TASK GOAL: Once the pictures are set aside, transcribe each line of the listing exactly.

TASK MATERIAL:
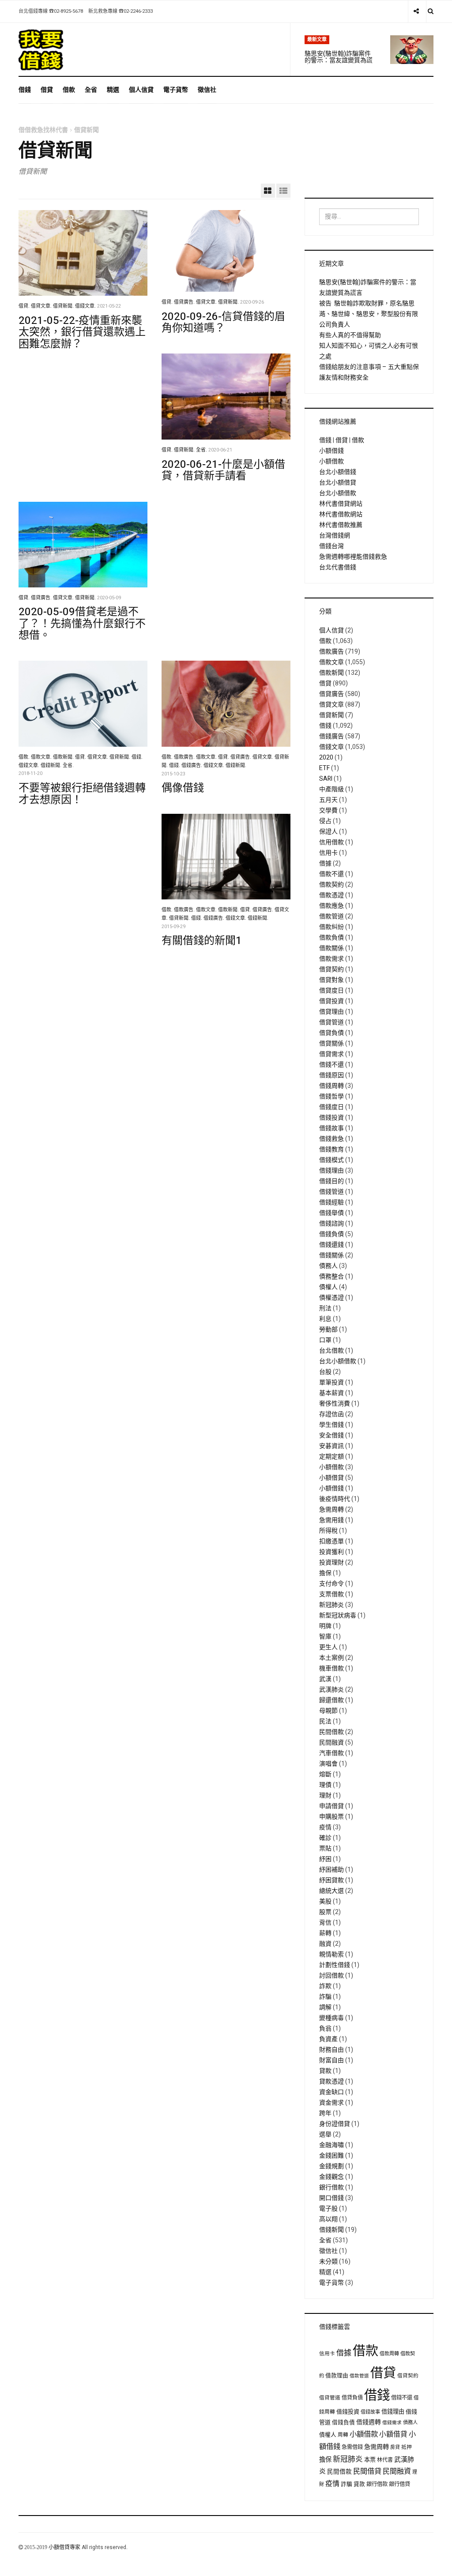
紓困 (325, 1859)
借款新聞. (63, 757)
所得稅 (328, 1530)
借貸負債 (331, 1033)
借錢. (137, 757)
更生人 (328, 1647)
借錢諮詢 (331, 1223)
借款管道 (331, 916)
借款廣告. (184, 757)
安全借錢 (331, 1435)
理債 (325, 1785)
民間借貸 (367, 2471)
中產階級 (331, 789)
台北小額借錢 (337, 472)
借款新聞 (331, 672)
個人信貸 (141, 89)
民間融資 (331, 1742)
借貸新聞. (63, 306)
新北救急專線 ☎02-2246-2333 (120, 11)
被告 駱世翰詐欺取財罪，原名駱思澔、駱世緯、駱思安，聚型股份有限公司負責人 (368, 314)
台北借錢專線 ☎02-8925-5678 (51, 11)
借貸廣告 (331, 694)
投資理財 (331, 1562)
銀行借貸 (399, 2484)
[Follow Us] (416, 11)
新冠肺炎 (331, 1605)
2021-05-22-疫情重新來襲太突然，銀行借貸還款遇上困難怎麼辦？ (82, 332)
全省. (201, 450)
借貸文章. (41, 306)
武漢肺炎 (331, 1689)
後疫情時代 (334, 1499)
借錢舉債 (331, 1213)
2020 (326, 757)
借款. (24, 757)
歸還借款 (331, 1700)
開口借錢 (331, 2198)
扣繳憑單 (331, 1541)
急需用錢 (331, 1520)
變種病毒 (331, 2018)
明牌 (325, 1626)
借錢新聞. (51, 765)
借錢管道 (331, 1191)
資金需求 (331, 2102)
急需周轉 (331, 1509)
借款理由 (336, 2376)
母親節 (328, 1710)
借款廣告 (331, 651)
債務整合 (331, 1276)
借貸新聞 (331, 715)
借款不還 (331, 874)
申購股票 (331, 1816)
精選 (113, 89)
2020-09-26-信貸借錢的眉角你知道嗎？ (223, 322)
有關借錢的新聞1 (202, 940)
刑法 (325, 1308)
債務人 (328, 1266)
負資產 (328, 2039)
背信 (325, 1922)
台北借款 (331, 1350)
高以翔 (328, 2219)
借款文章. (41, 757)
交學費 (328, 810)
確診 (325, 1838)
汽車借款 (331, 1753)
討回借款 (331, 1975)
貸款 (325, 2071)
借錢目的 (331, 1181)
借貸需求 (331, 1054)
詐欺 (325, 1986)
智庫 (325, 1636)
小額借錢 (331, 450)
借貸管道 (331, 1022)
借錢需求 (392, 2422)
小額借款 (331, 461)
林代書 (385, 2460)
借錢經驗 (331, 1202)
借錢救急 (331, 1138)
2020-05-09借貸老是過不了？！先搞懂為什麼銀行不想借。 (82, 623)
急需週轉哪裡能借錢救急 (353, 556)
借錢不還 (331, 1064)
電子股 (328, 2208)
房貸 (395, 2447)
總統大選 (331, 1890)
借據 (325, 863)
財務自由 (331, 2049)
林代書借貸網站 (340, 503)
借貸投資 (331, 1001)
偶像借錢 (183, 788)
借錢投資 (331, 1117)
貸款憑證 (331, 2081)
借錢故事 (331, 1128)
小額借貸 (331, 1477)
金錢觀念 (331, 2176)
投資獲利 (331, 1552)
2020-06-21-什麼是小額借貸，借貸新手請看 (223, 470)
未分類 (328, 2261)
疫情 (325, 1827)
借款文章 (331, 662)
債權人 (328, 1287)
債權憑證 (331, 1297)
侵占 (325, 821)
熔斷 (325, 1774)
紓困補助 (331, 1869)
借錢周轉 (331, 1086)
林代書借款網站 (340, 514)
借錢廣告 (331, 736)
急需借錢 (352, 2447)
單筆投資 (331, 1382)
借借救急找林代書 (43, 130)
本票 (370, 2460)
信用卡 (328, 852)
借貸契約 (331, 969)
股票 (325, 1912)
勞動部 (328, 1329)
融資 (325, 1943)
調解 (325, 2007)
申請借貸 (331, 1806)
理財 (325, 1795)
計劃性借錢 (334, 1965)
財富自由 (331, 2060)
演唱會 (328, 1763)
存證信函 (331, 1414)
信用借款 (331, 842)
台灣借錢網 (334, 535)
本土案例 (331, 1657)
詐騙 (325, 1996)
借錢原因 (331, 1075)
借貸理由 (331, 1011)
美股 (325, 1901)
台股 (325, 1371)
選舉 (325, 2134)
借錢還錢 (331, 1244)
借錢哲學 (331, 1096)
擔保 (325, 1573)
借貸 (47, 89)
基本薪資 (331, 1393)
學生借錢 (331, 1424)
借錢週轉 (368, 2422)
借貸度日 (331, 990)
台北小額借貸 (337, 482)
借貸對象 (331, 980)
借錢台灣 (331, 546)
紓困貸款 (331, 1880)
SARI (325, 778)
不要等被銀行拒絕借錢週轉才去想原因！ (82, 793)
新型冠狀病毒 (337, 1615)
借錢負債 (331, 1234)
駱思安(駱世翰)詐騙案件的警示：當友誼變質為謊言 (339, 60)
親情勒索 (331, 1954)
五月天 (328, 800)
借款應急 (331, 905)
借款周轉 (389, 2354)
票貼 (325, 1848)
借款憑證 (331, 895)
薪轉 (325, 1933)
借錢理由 (331, 1170)
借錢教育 (331, 1149)
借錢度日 (331, 1107)
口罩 (325, 1340)
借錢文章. (85, 306)
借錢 (25, 89)
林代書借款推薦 (340, 525)
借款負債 (331, 937)
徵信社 (207, 89)
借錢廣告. (191, 765)
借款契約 (331, 884)
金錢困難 (331, 2155)
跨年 (325, 2113)
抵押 (406, 2447)
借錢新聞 (331, 2229)
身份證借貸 (334, 2123)
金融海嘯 (331, 2145)
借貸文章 (331, 704)
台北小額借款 (337, 493)
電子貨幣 (175, 89)
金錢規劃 (331, 2166)
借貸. (24, 306)
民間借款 (331, 1732)
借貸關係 (331, 1043)
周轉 (343, 2435)
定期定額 (331, 1456)
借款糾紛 (331, 927)
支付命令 (331, 1583)
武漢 (325, 1679)
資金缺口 (331, 2092)
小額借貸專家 (65, 2547)
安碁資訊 (331, 1446)
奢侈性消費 (334, 1403)
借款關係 (331, 948)
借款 (69, 89)
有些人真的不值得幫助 (350, 335)
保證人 (328, 831)
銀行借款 (331, 2187)
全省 (91, 89)
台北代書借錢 (337, 567)
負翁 (325, 2028)
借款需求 (331, 958)
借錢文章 (331, 747)
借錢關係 (331, 1255)
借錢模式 (331, 1160)
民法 (325, 1721)
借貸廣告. (184, 302)
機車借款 (331, 1668)
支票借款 (331, 1594)
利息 (325, 1319)
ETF (324, 768)
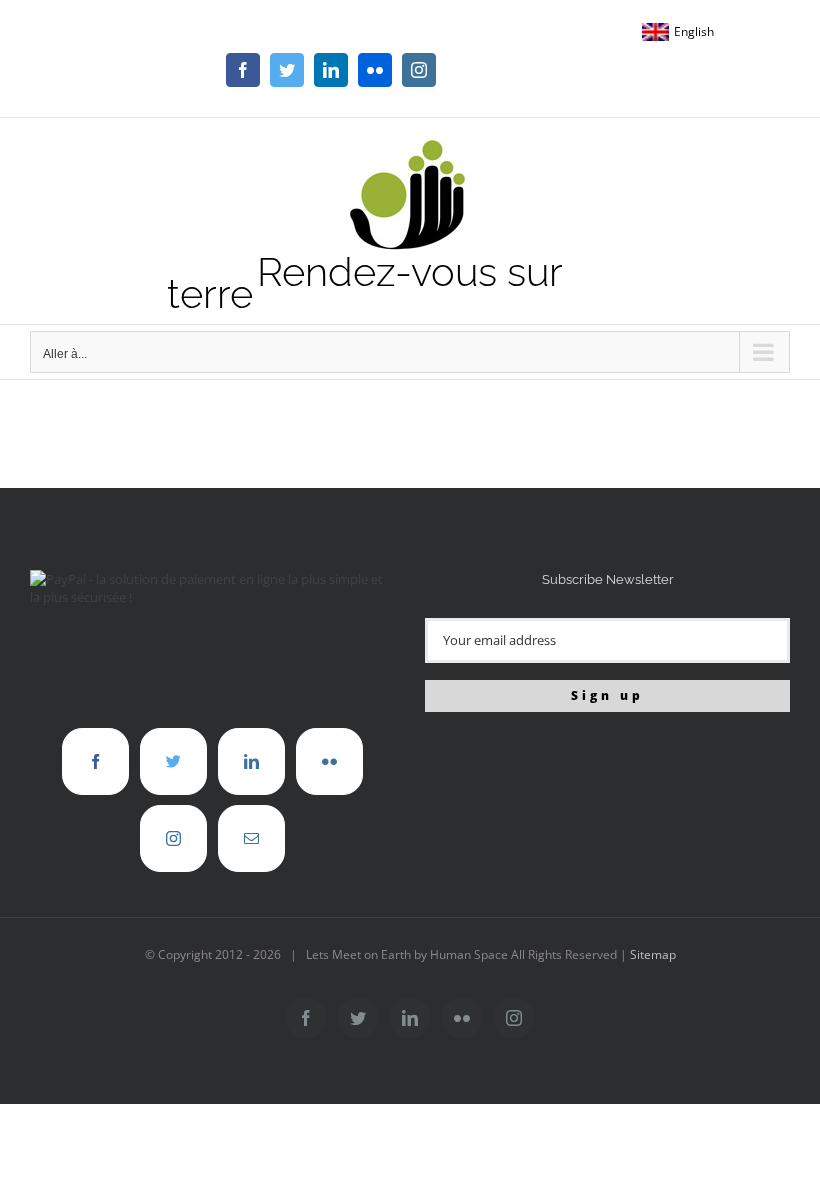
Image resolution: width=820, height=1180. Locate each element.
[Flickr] (329, 761)
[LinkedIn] (251, 761)
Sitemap (653, 954)
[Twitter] (173, 761)
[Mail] (251, 838)
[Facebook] (95, 761)
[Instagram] (173, 838)
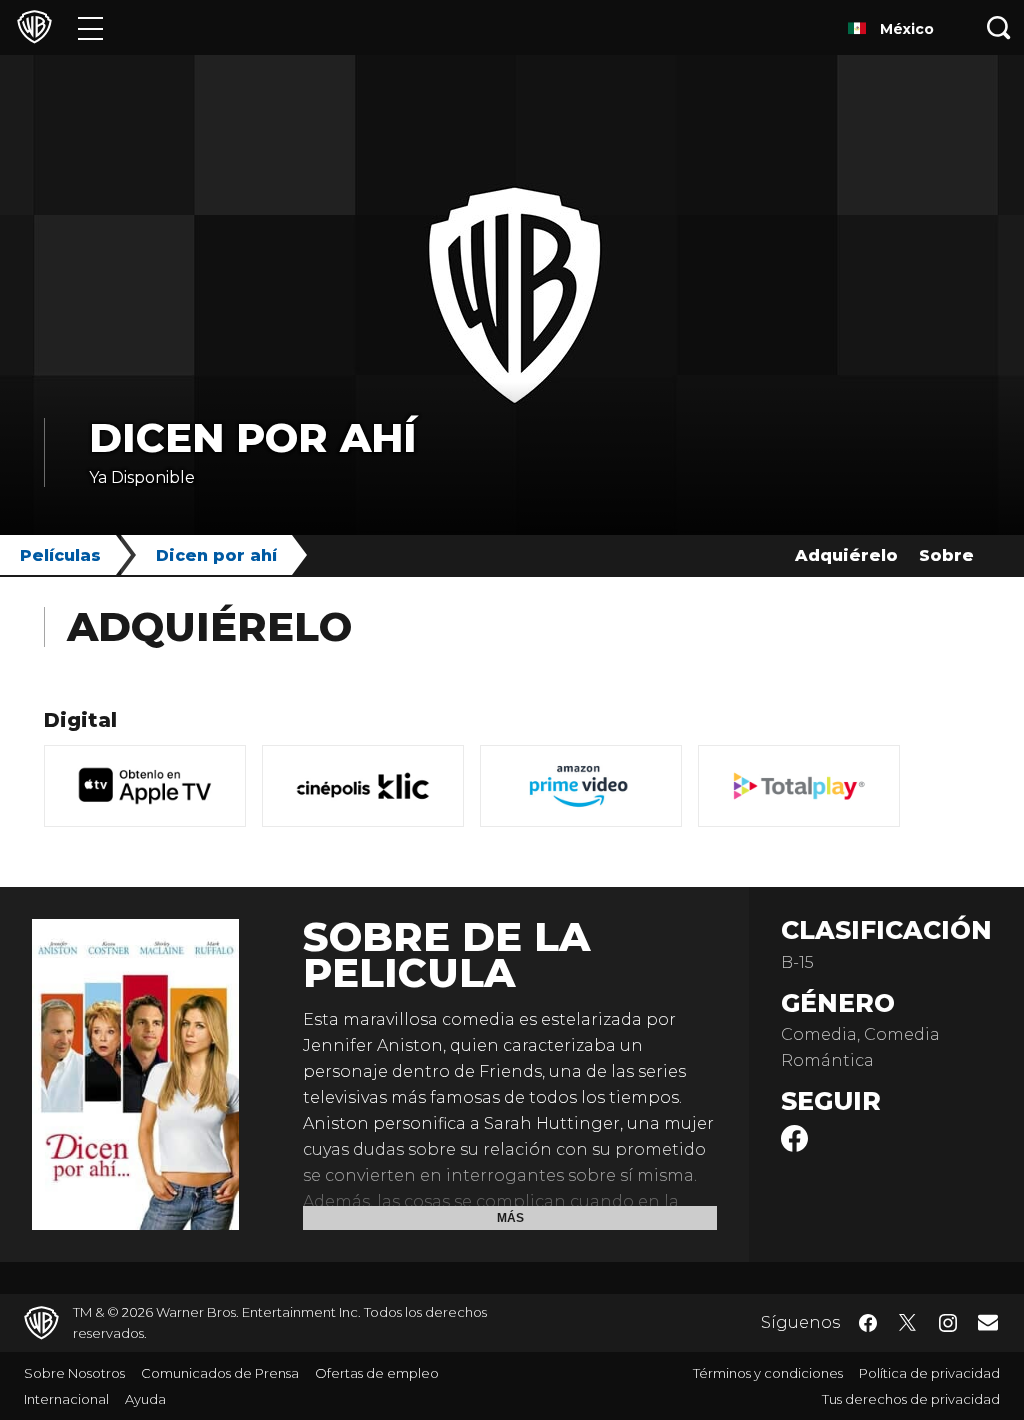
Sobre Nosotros (74, 1373)
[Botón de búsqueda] (999, 27)
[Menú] (90, 27)
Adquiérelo (846, 555)
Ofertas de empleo (377, 1373)
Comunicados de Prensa (220, 1373)
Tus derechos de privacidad (911, 1399)
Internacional (66, 1399)
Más (510, 1218)
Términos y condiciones (768, 1373)
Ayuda (145, 1399)
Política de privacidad (929, 1373)
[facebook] (794, 1146)
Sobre (946, 555)
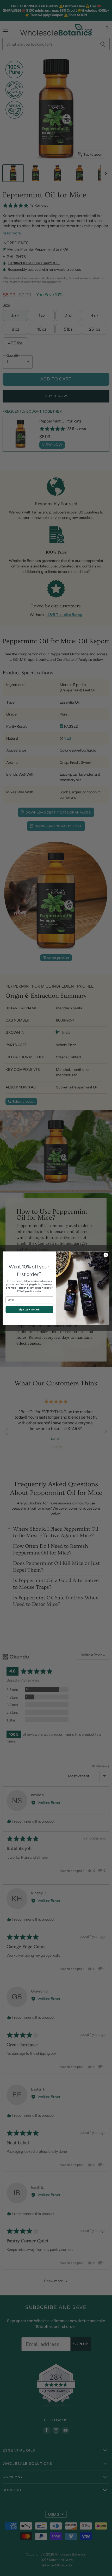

PROBLEM SOLUTION:
紓困 (325, 1859)
借款新聞. (63, 757)
所得稅 (328, 1530)
借貸負債 (331, 1033)
借錢. (137, 757)
更生人 (328, 1647)
借錢諮詢 (331, 1223)
借款管道 (331, 916)
借款廣告. (184, 757)
安全借錢 (331, 1435)
理債 (325, 1785)
民間借貸 (367, 2471)
中產階級 (331, 789)
台北小額借錢 (337, 472)
借款新聞 (331, 672)
個人信貸 (141, 89)
民間融資 (331, 1742)
借貸新聞. (63, 306)
新北救急專線 ☎02-2246-2333 (120, 11)
被告 駱世翰詐欺取財罪，原名駱思澔、駱世緯、駱思安，聚型股份有限公司負責人 (368, 314)
台北借錢專線 ☎02-8925-5678 (51, 11)
借貸廣告 (331, 694)
投資理財 (331, 1562)
銀行借貸 (399, 2484)
[Follow Us] (416, 11)
新冠肺炎 (331, 1605)
2021-05-22-疫情重新來襲太突然，銀行借貸還款遇上困難怎麼辦？ (82, 332)
全省. (201, 450)
借貸文章. (41, 306)
武漢肺炎 (331, 1689)
後疫情時代 (334, 1499)
借錢舉債 (331, 1213)
2020 (326, 757)
借款. (24, 757)
歸還借款 (331, 1700)
開口借錢 (331, 2198)
扣繳憑單 (331, 1541)
急需用錢 (331, 1520)
變種病毒 (331, 2018)
明牌 (325, 1626)
借錢新聞. (51, 765)
借錢管道 (331, 1191)
資金需求 (331, 2102)
急需周轉 (331, 1509)
借款理由 (336, 2376)
母親節 (328, 1710)
借款廣告 (331, 651)
債務整合 (331, 1276)
借貸新聞 (331, 715)
借款不還 (331, 874)
申購股票 (331, 1816)
精選 (113, 89)
2020-09-26-信貸借錢的眉角你知道嗎？ (223, 322)
有關借錢的新聞1 (202, 940)
刑法 (325, 1308)
債務人 (328, 1266)
負資產 (328, 2039)
背信 (325, 1922)
台北借款 (331, 1350)
高以翔 (328, 2219)
借款文章. (41, 757)
交學費 (328, 810)
確診 (325, 1838)
汽車借款 (331, 1753)
討回借款 (331, 1975)
貸款 (325, 2071)
借錢目的 (331, 1181)
借貸需求 (331, 1054)
詐欺 (325, 1986)
智庫 (325, 1636)
小額借錢 (331, 450)
借貸管道 (331, 1022)
借錢需求 (392, 2422)
小額借款 (331, 461)
林代書 (385, 2460)
借錢經驗 (331, 1202)
借錢救急 (331, 1138)
2020-05-09借貸老是過不了？！先搞懂為什麼銀行不想借。 (82, 623)
急需週轉哪裡能借錢救急 (353, 556)
借錢不還 (331, 1064)
電子股 (328, 2208)
房貸 (395, 2447)
總統大選 (331, 1890)
借據 (325, 863)
財務自由 (331, 2049)
林代書借貸網站 (340, 503)
借貸投資 (331, 1001)
偶像借錢 (183, 788)
借錢投資 (331, 1117)
貸款憑證 (331, 2081)
借錢故事 (331, 1128)
小額借貸 (331, 1477)
金錢觀念 (331, 2176)
投資獲利 (331, 1552)
2020-06-21-什麼是小額借貸，借貸新手請看 (223, 470)
未分類 (328, 2261)
疫情 (325, 1827)
借款文章 (331, 662)
債權人 (328, 1287)
債權憑證 (331, 1297)
侵占 (325, 821)
熔斷 (325, 1774)
紓困補助 (331, 1869)
借錢周轉 (331, 1086)
林代書借款網站 (340, 514)
借錢廣告 (331, 736)
急需借錢 (352, 2447)
單筆投資 (331, 1382)
借借救急找林代書 (43, 130)
本票 (370, 2460)
信用卡 (328, 852)
借貸契約 (331, 969)
股票 (325, 1912)
勞動部 (328, 1329)
融資 (325, 1943)
調解 (325, 2007)
申請借貸 (331, 1806)
理財 (325, 1795)
計劃性借錢 (334, 1965)
財富自由 (331, 2060)
演唱會 (328, 1763)
存證信函 (331, 1414)
信用借款 (331, 842)
台灣借錢網 (334, 535)
本土案例 (331, 1657)
詐騙 (325, 1996)
借錢原因 (331, 1075)
借貸理由 (331, 1011)
美股 (325, 1901)
台股 (325, 1371)
選舉 (325, 2134)
借錢還錢 (331, 1244)
借錢哲學 (331, 1096)
擔保 (325, 1573)
借貸 (47, 89)
基本薪資 (331, 1393)
學生借錢 (331, 1424)
借錢週轉 (368, 2422)
借貸度日 (331, 990)
台北小額借貸 (337, 482)
借貸對象 (331, 980)
借錢台灣 (331, 546)
紓困貸款 (331, 1880)
SARI (325, 778)
不要等被銀行拒絕借錢週轉才去想原因！ (82, 793)
新型冠狀病毒 (337, 1615)
借錢負債 (331, 1234)
駱思安(駱世翰)詐騙案件的警示：當友誼變質為謊言 (339, 60)
親情勒索 (331, 1954)
五月天 (328, 800)
借款應急 (331, 905)
借款周轉 (389, 2354)
票貼 (325, 1848)
借款憑證 (331, 895)
薪轉 (325, 1933)
借錢理由 (331, 1170)
借錢教育 (331, 1149)
借錢度日 (331, 1107)
口罩 (325, 1340)
借錢文章. (85, 306)
借錢 (25, 89)
林代書借款推薦 (340, 525)
借款負債 (331, 937)
徵信社 (207, 89)
借錢廣告. (191, 765)
借款契約 (331, 884)
金錢困難 (331, 2155)
跨年 (325, 2113)
抵押 (406, 2447)
借錢新聞 (331, 2229)
身份證借貸 (334, 2123)
金融海嘯 (331, 2145)
借貸文章 (331, 704)
台北小額借款 (337, 493)
電子貨幣 (175, 89)
金錢規劃 (331, 2166)
借貸. (24, 306)
民間借款 (331, 1732)
借貸關係 (331, 1043)
周轉 (343, 2435)
定期定額 (331, 1456)
借款糾紛 (331, 927)
支付命令 (331, 1583)
武漢 (325, 1679)
資金缺口 (331, 2092)
小額借貸專家 (65, 2547)
安碁資訊 (331, 1446)
奢侈性消費 (334, 1403)
借款關係 (331, 948)
借款 (69, 89)
有些人真的不值得幫助 (350, 335)
保證人 (328, 831)
銀行借款 (331, 2187)
全省 (91, 89)
台北代書借錢 (337, 567)
負翁 (325, 2028)
借款需求 (331, 958)
借錢文章 (331, 747)
借錢關係 (331, 1255)
借錢模式 (331, 1160)
民法 (325, 1721)
借貸廣告. (184, 302)
機車借款 (331, 1668)
支票借款 (331, 1594)
利息 (325, 1319)
ETF (324, 768)
Image resolution: width=820, height=1180. Locate each element.
[Flickr] (329, 761)
[LinkedIn] (251, 761)
Sitemap (653, 954)
[Twitter] (173, 761)
[Mail] (251, 838)
[Facebook] (95, 761)
[Instagram] (173, 838)
Sobre Nosotros (74, 1373)
[Botón de búsqueda] (999, 27)
[Menú] (90, 27)
Adquiérelo (846, 555)
Ofertas de empleo (377, 1373)
Comunicados de Prensa (220, 1373)
Tus derechos de privacidad (911, 1399)
Internacional (66, 1399)
Más (510, 1218)
Términos y condiciones (768, 1373)
Ayuda (145, 1399)
Política de privacidad (929, 1373)
[facebook] (794, 1146)
Sobre (946, 555)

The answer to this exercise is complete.